A narrow time-window for access to the brain by exogenous protein after immunological targeting of a blood-brain barrier antigen

Abstract

The endothelial barrier antigen (EBA) is a membrane protein expressed by endothelial cells of the rat blood–brain barrier (BBB). A previous short-term non-recovery study demonstrated that immunological targeting of EBA by intravenous administration of a monoclonal antibody (anti-EBA) led to acute opening of the BBB to exogenous and endogenous tracers. The aims of the present study were to determine whether opening of the BBB was reversible and compatible with survival, and whether a “therapeutic window” existed.
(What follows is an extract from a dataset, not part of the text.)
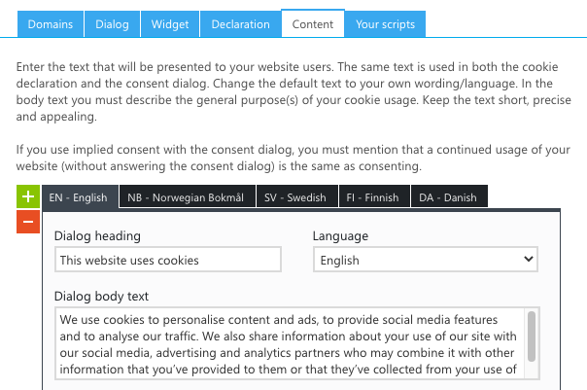Switch to the Domains tab

pos(51,24)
A single intravenous injection of one of three doses (high, medium and low) of anti-EBA was used. Animals were allowed to survive for periods ranging from 17 min to 4 days. The tracer horseradish peroxidase (HRP) was administered intravenously 10 min before perfusion fixation, and its distribution was assessed in Vibratome sections of the brain and spinal cord. Leakage of HRP into the central nervous system was dose- and time-dependent. The medium dose produced incipient HRP leakage at 17 min and widespread pronounced leakage at 30 min. Progressive reduction in HRP permeability occurred from 45 min to 2 h, with barrier restoration by 3 h. At all subsequent time intervals (6 h–4 days) the BBB remained impermeable to HRP. The low and high doses produced less and greater HRP leakage, respectively, but restoration of the barrier still occurred at 3 h. The high dose, however, produced a number of deaths. Animals treated with an isotype control antibody showed no HRP leakage at comparable time intervals. The results indicated that (1) this model was compatible with survival, (2) opening of the BBB was monophasic and transient, occurring during a narrow “time-window”, and (3) the barrier, once reconstituted, maintained its integrity.